Saved data entries
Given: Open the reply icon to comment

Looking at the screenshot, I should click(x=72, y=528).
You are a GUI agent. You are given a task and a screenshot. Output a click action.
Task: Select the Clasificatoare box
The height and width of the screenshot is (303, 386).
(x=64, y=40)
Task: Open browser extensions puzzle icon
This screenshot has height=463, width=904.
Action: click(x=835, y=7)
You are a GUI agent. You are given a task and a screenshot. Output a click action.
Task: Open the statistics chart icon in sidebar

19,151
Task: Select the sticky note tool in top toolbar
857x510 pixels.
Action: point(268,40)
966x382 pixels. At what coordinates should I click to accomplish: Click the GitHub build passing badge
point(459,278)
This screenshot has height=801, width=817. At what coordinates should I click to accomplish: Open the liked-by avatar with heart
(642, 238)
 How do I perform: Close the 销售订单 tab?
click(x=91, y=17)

---

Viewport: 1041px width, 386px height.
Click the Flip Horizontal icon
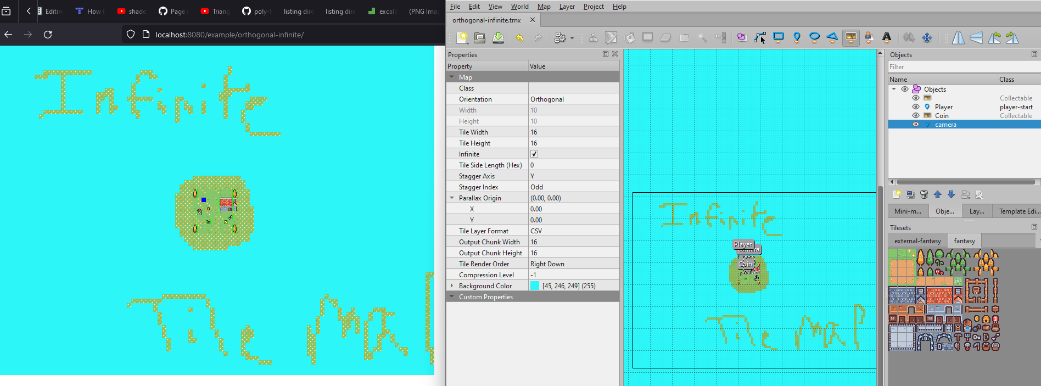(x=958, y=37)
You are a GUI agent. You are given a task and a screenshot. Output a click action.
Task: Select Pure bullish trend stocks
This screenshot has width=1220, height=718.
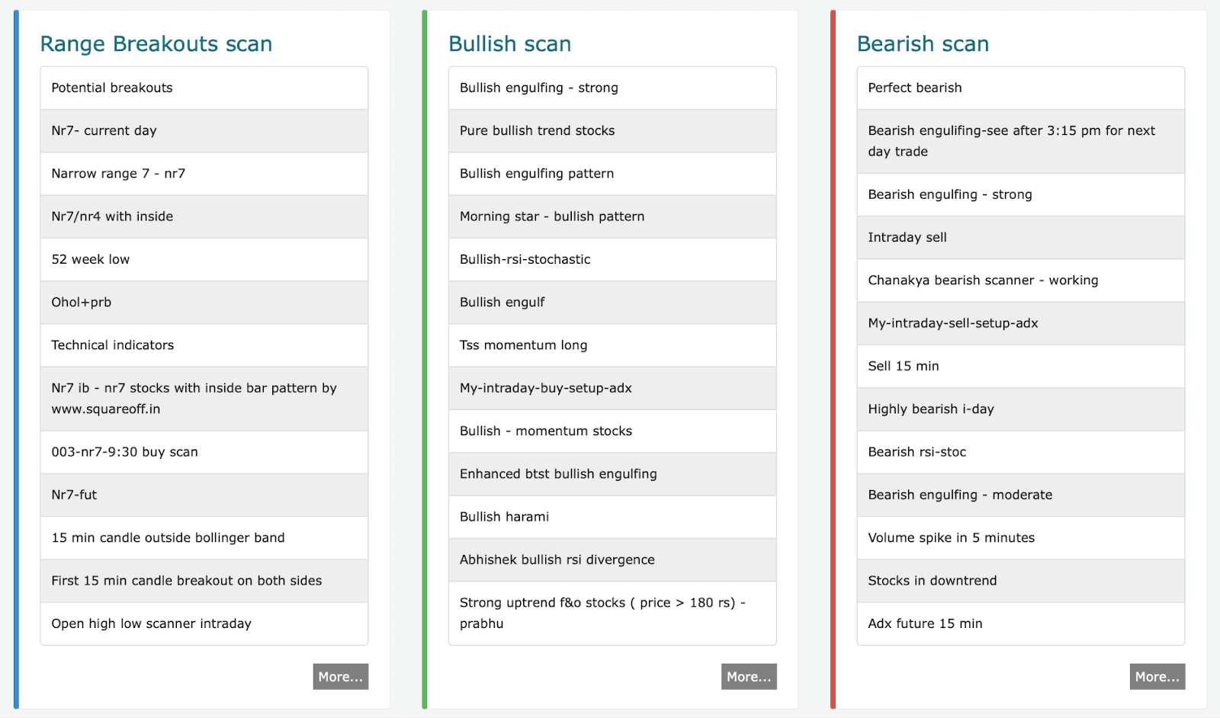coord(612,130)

--

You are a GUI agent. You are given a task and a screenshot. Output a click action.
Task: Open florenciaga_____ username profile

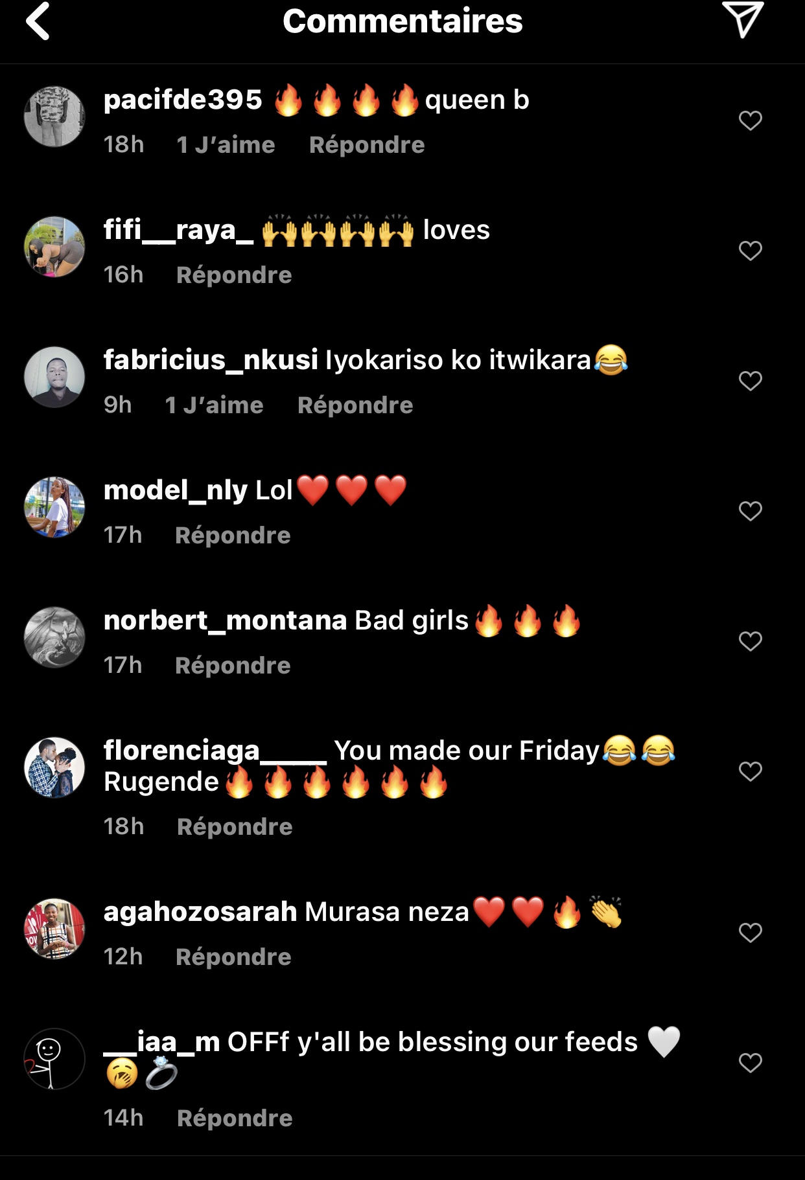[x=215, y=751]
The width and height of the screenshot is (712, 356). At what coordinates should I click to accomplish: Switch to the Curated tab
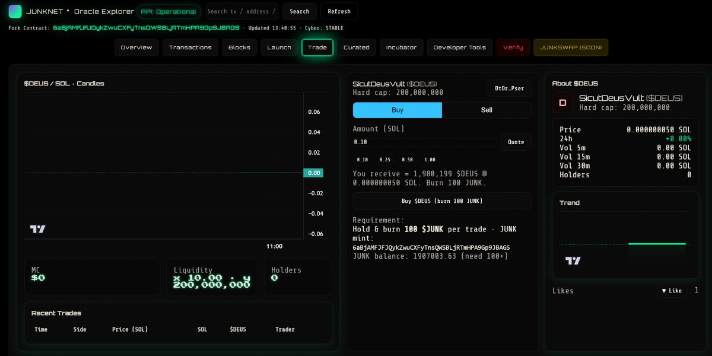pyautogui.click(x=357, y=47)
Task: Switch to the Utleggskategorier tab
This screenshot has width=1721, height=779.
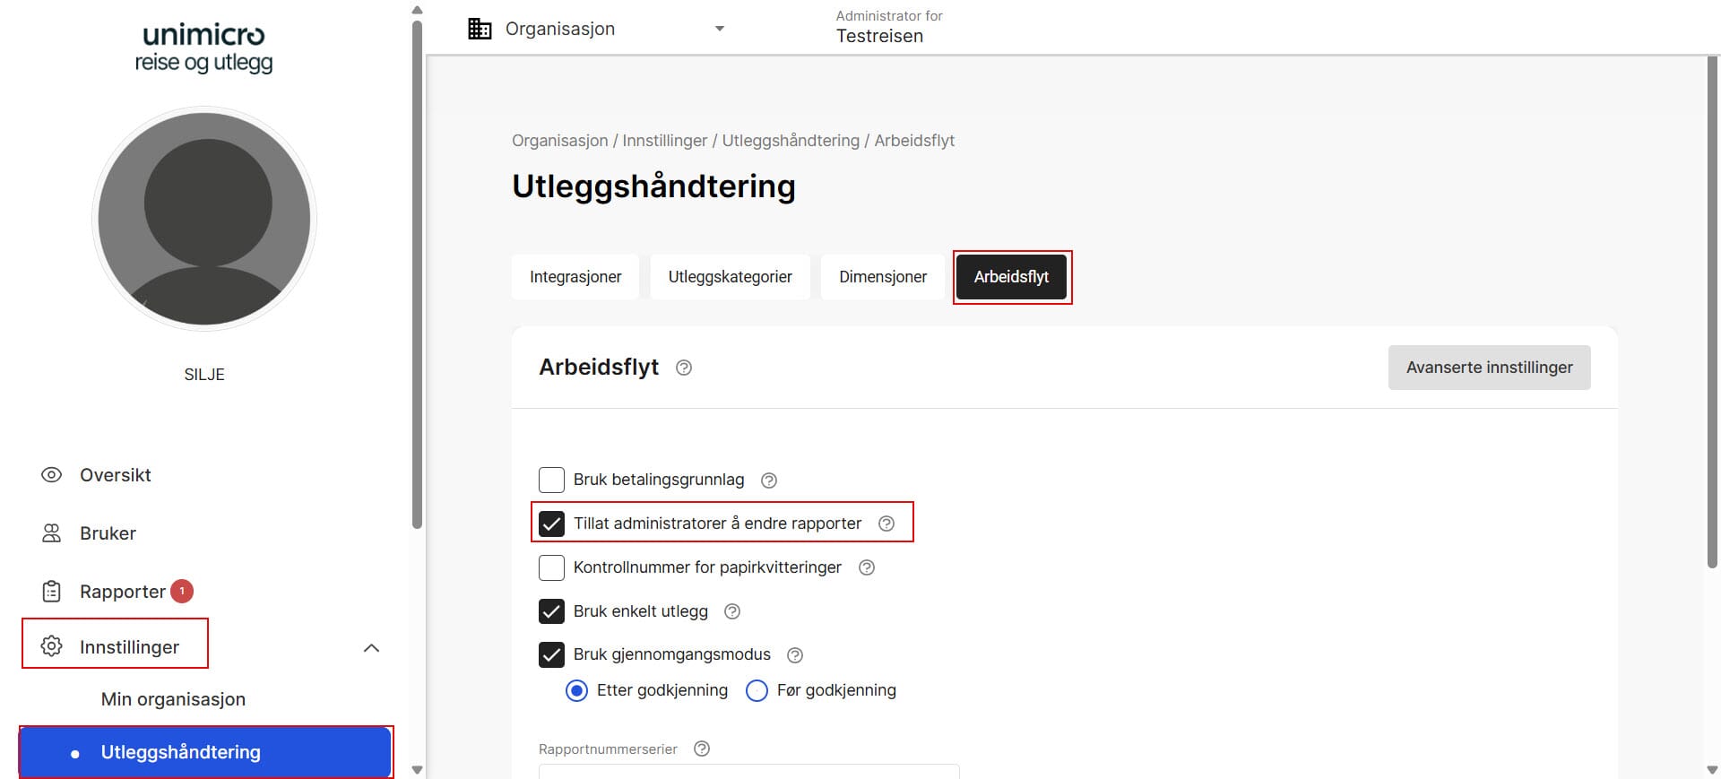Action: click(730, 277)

EXERCISE
From the entries above, copy every line where the word "Select" shows up.

RESPONSE TO THE TASK
Task: Select the Clasificatoare box
Task: Select the sticky note tool in top toolbar
Task: Select Pure bullish trend stocks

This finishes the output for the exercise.